- Assigned task:
Starting with the line that contains "This screenshot has" and continuing through the end of the items, present those lines as a numbered list, skipping any blank lines and leaving out the pictures.

□ □ □ □ □

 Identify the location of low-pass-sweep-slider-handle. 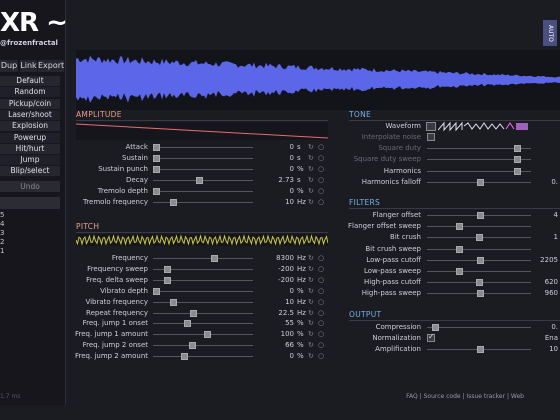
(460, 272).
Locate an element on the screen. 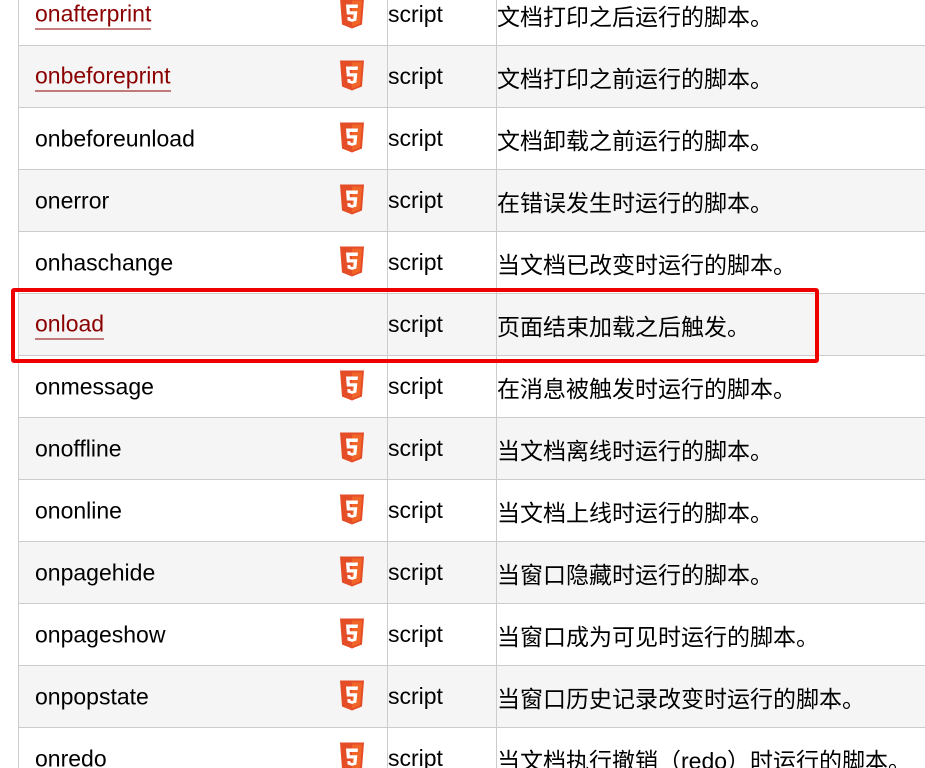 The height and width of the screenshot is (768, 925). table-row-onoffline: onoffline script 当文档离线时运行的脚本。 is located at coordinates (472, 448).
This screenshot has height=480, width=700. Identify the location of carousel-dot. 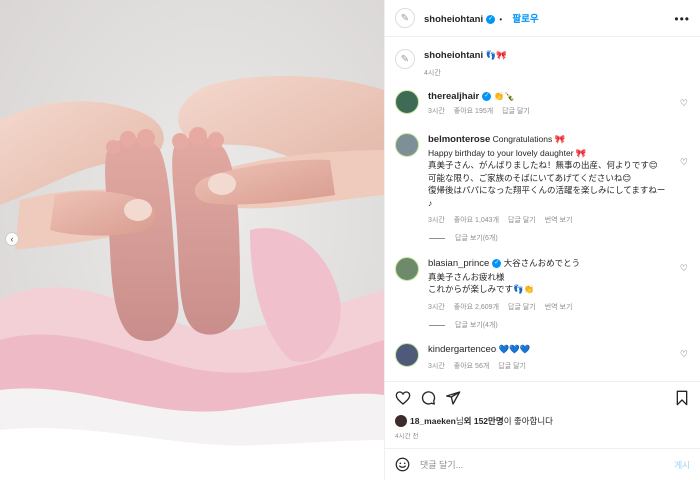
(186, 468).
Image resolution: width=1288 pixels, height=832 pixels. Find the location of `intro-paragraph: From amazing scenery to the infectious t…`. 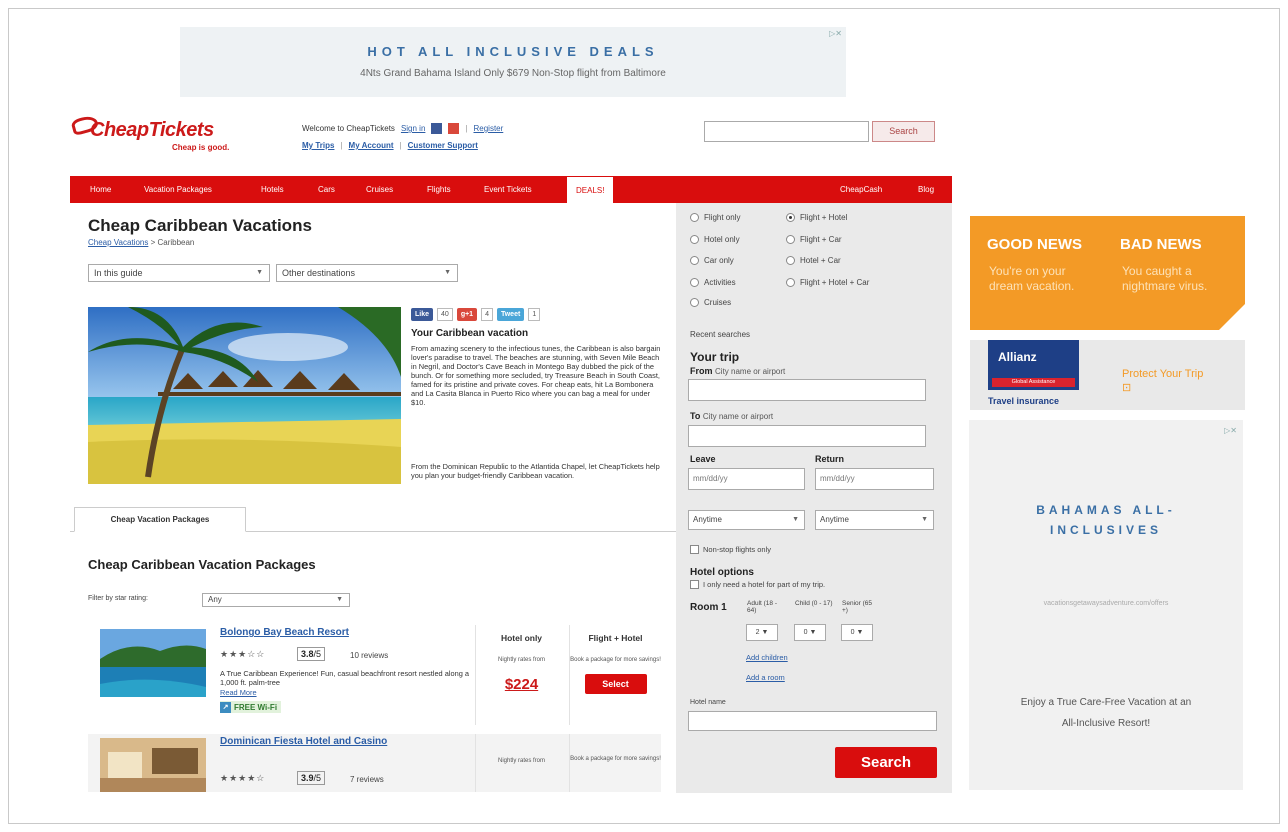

□ □ □ □ □

- Result for this exercise:
1. This screenshot has height=480, width=700. Identify the location of carousel-dot. 
2. (186, 468).
3. Image resolution: width=1288 pixels, height=832 pixels. Find the location of `intro-paragraph: From amazing scenery to the infectious t…`. 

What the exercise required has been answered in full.